You want to know something I like about Guild Wars where I think Dungeons & Dragons fails? (I’m referring specifically to the Fourth Edition of Dungeons & Dragons.) In Guild Wars, if you pick up a wand, a staff, or some other magical implement, and there are a lot of them about, you can make a magical attack with it, no questions asked. You can be a warrior, ranger, or nonmagical whatever.

Fourth Edition builds powers around the idea of the “basic attack.” Most at-will powers that a class has access to are better than the basic attacks that every conscious, living character can perform, but the basic attacks themselves are always mundane, nonmagical attacks with either manufactured or improvised weapons. I mean, boring normal stuff. Swords and clubs and axes and stuff. You know, boring normal stuff.

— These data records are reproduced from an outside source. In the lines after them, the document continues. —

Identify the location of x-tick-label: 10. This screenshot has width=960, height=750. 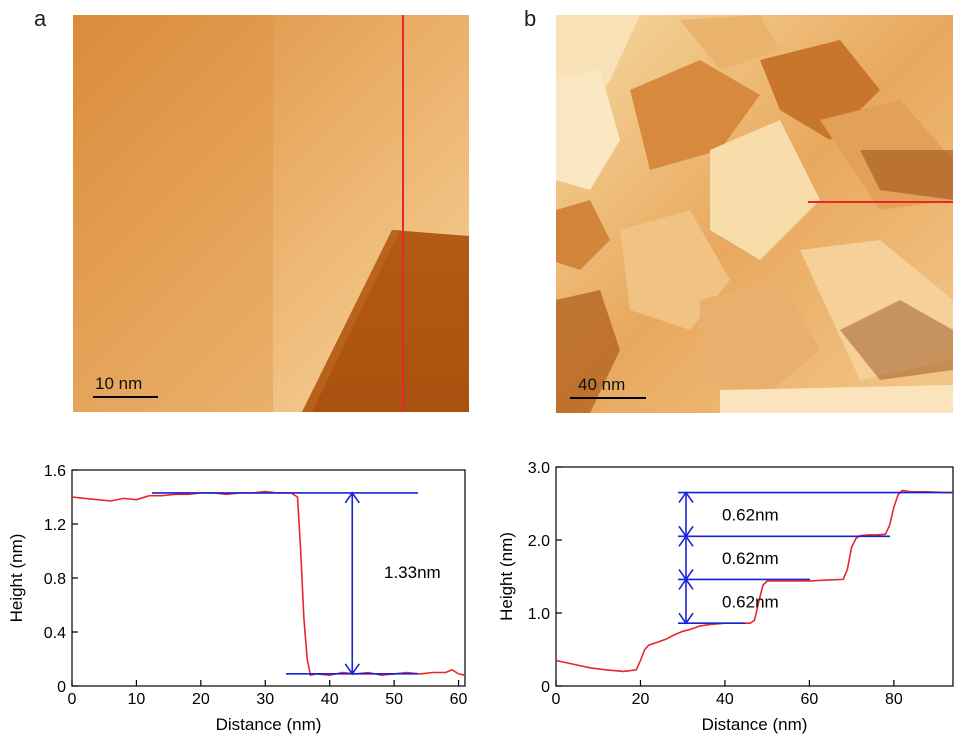
(137, 700).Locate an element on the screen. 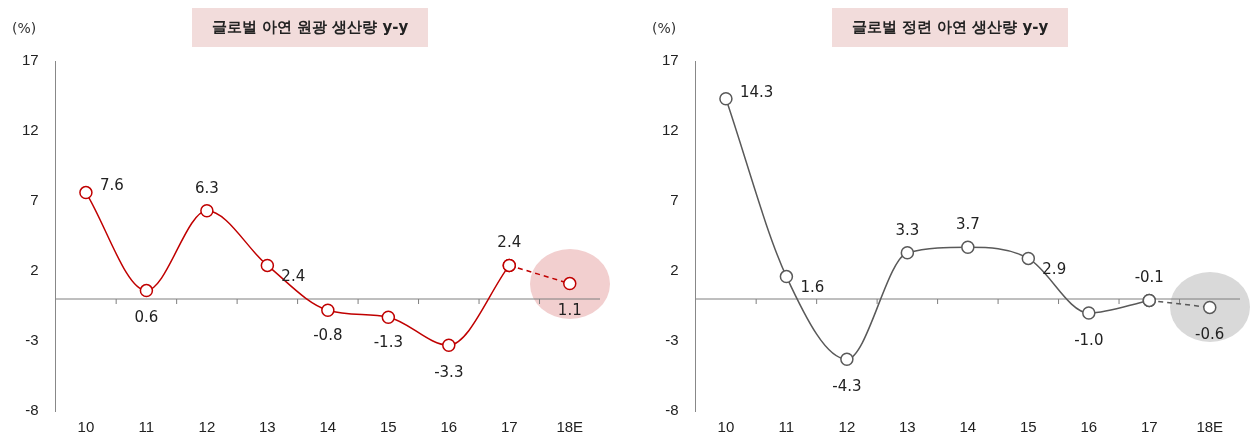  data-label: 14.3 is located at coordinates (756, 92).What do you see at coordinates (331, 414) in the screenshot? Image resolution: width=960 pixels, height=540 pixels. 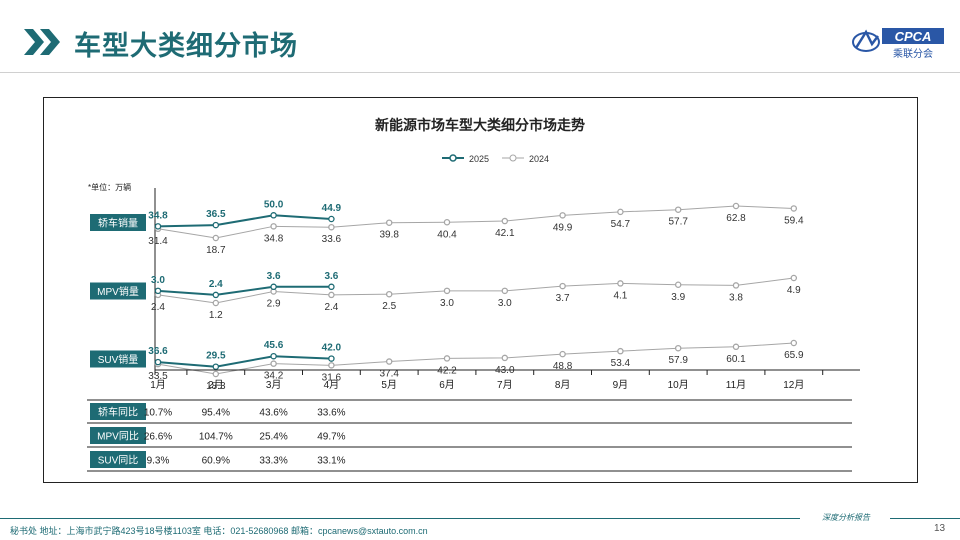 I see `table-cell: 33.6%` at bounding box center [331, 414].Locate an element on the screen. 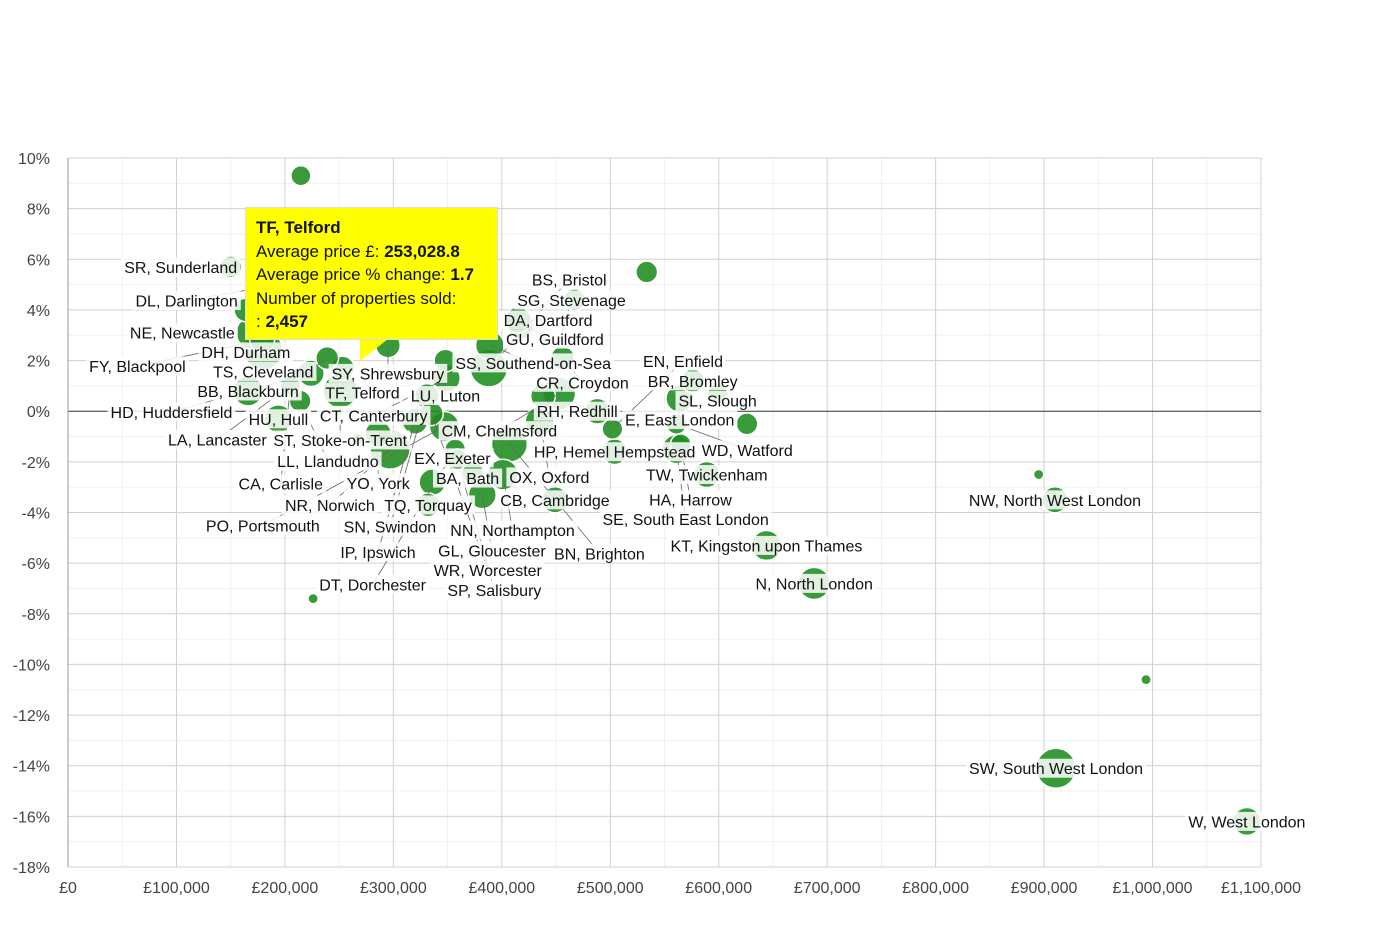 Image resolution: width=1390 pixels, height=940 pixels. bubble-label: SE, South East London is located at coordinates (685, 520).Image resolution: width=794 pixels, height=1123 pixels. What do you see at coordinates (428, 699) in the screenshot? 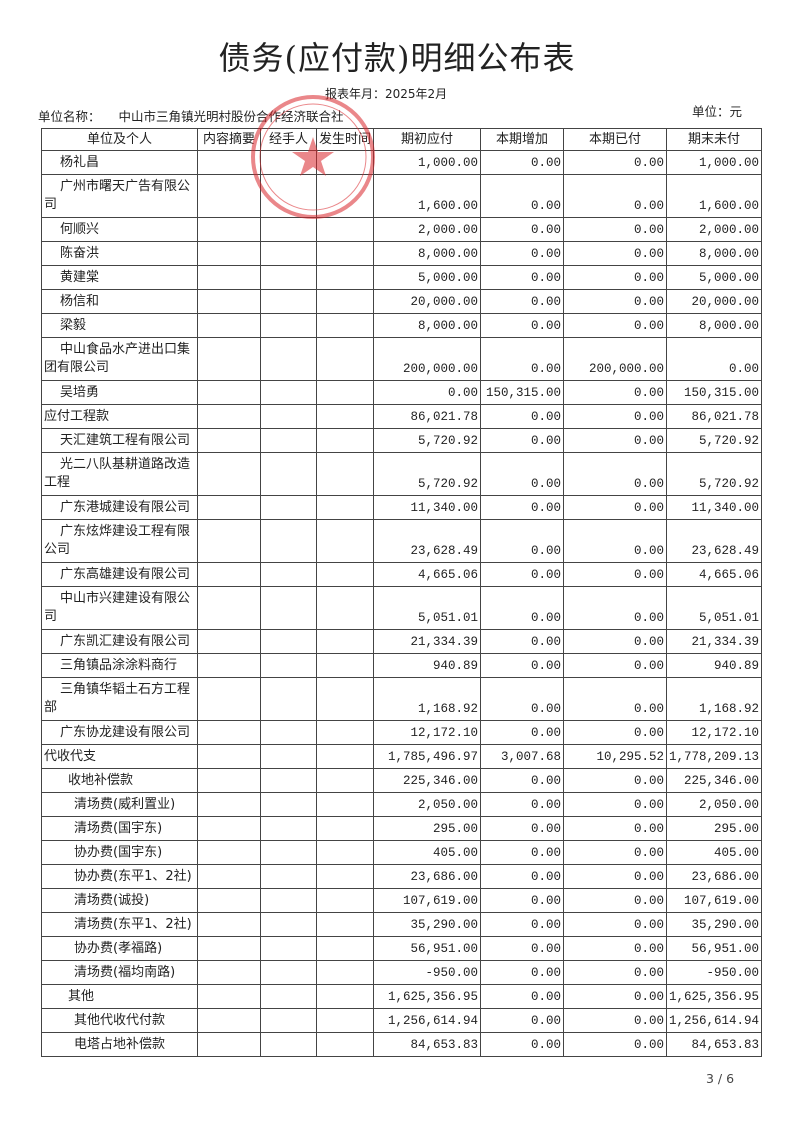
I see `opening-payable: 1,168.92` at bounding box center [428, 699].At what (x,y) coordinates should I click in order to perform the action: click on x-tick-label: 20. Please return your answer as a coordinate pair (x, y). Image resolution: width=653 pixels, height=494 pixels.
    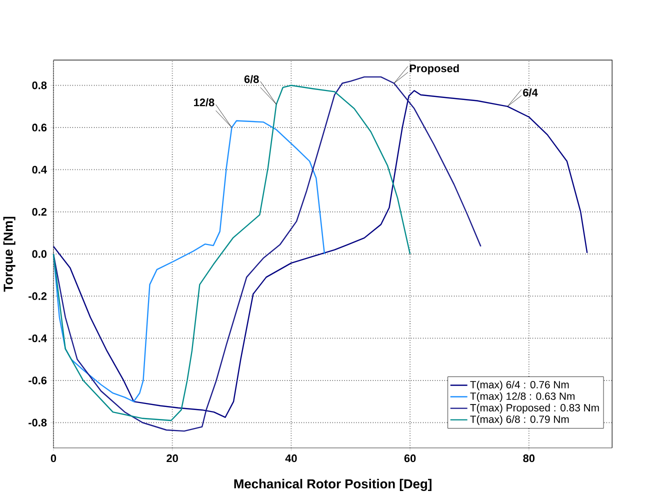
    Looking at the image, I should click on (172, 458).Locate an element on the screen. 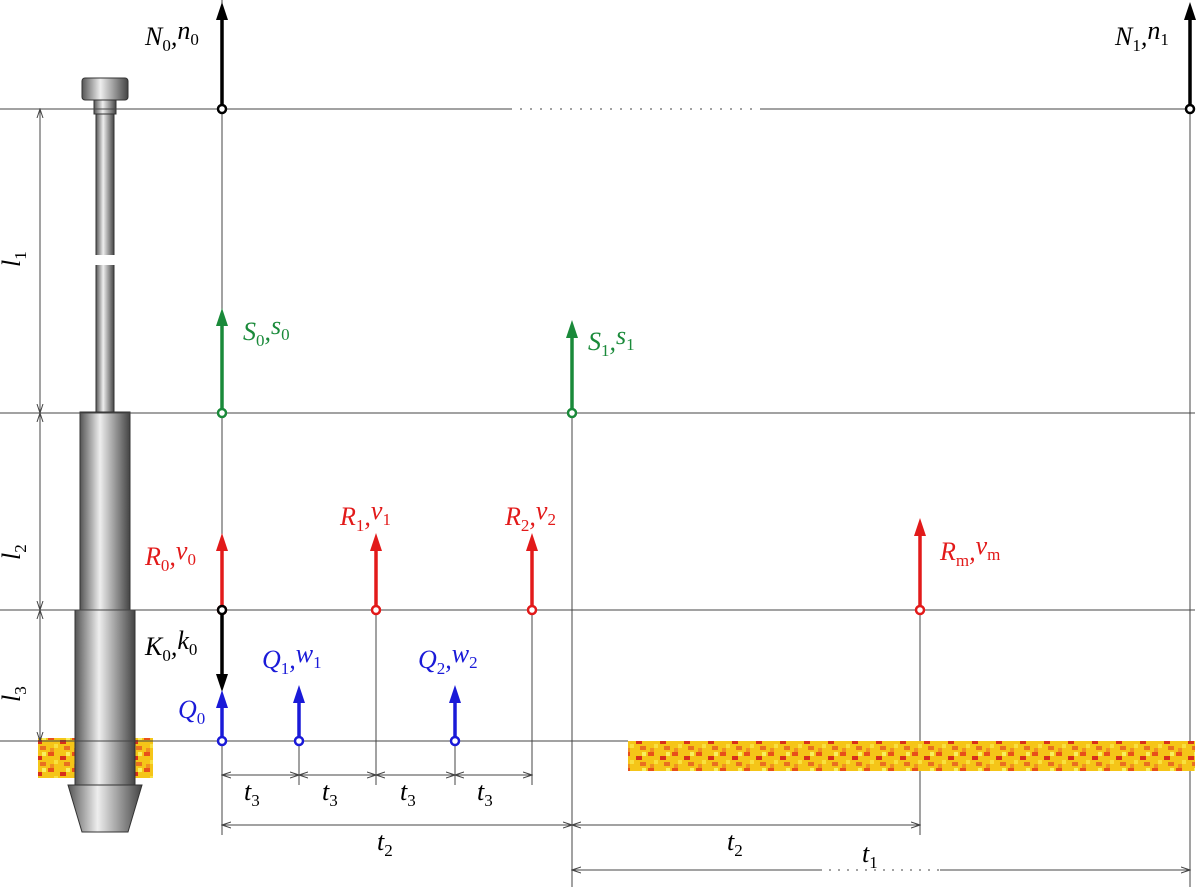  dimension-label: l2 is located at coordinates (15, 552).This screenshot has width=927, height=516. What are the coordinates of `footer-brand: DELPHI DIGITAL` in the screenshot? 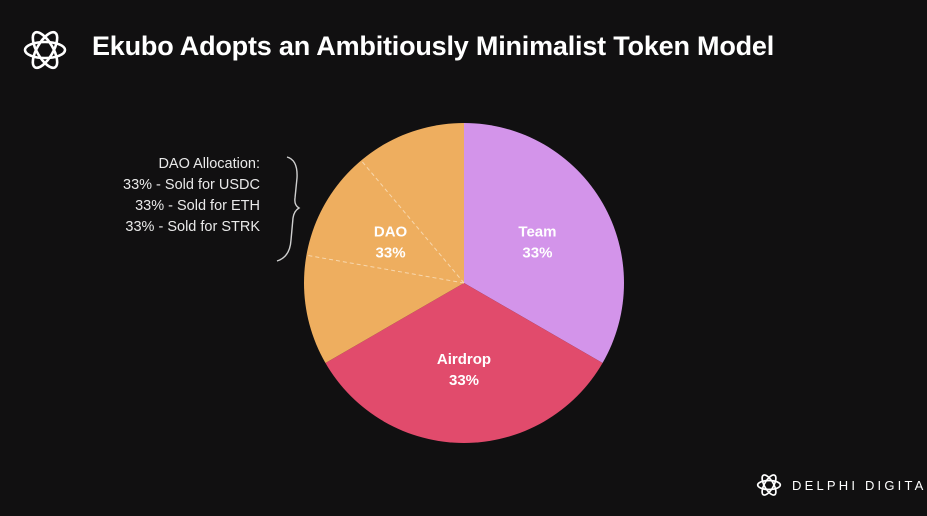 It's located at (842, 485).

It means that to have magic, you have to have it. You have to be a spellcaster. You can’t just pick up a wand and wave it around. I mean, you could in Third Edition, but the wand could also blow up in your face if you waved it around without training in the “Use Magic Device” skill. It seems so tacky now, in retrospect, for a game about magic and dragons and stuff, to limit magic to wizards. Yeah, I’m oversimplifying, but still.

I think my problem is that “magic “missile is something that only the wizard can do. I mean, Dungeons & Dragons is supposed to be a pretty high-fantasy world, and it seems to me like anyone with a little bit of adventuring under their belt should be able to sling a basic orb of exploding magic. At the very least, it would mean that the wizard wouldn’t have to waste one of his rare and precious “spell slots” on it.

That might be where I’m going with this. The wizard class kind of really sucks in Fourth Edition, and I think it might have something to do with the fact that magic starts with the wizard, rather than having the wizard be the mighty end-all, be-all of magic. The wizard class is more the “sorcerer’s apprentice” than the PHENOMENAL COSMIC POWER guy we got used to over the last three editions of the game.

Essentials has done some interesting work with modifying basic attacks rather than simply handing the player new at-will powers. I think it’s a step in the right direction, but I think it might also be “too little, too late.” I mean, implements don’t have their own base damage, and spells function differently than weapons. I think a majority of players will start with weapons and move on to magic.

They’ll see much bigger damage with weapons than with magic, and while it’s great that there’s more balance between the magical and the mundane, I think they overshot a bit. I think part of simplifying the magic system to make it more accessible to new players should have included a bit of making magic more accessible to characters as well. And probably more than the multiclass feat, per-encounter basis.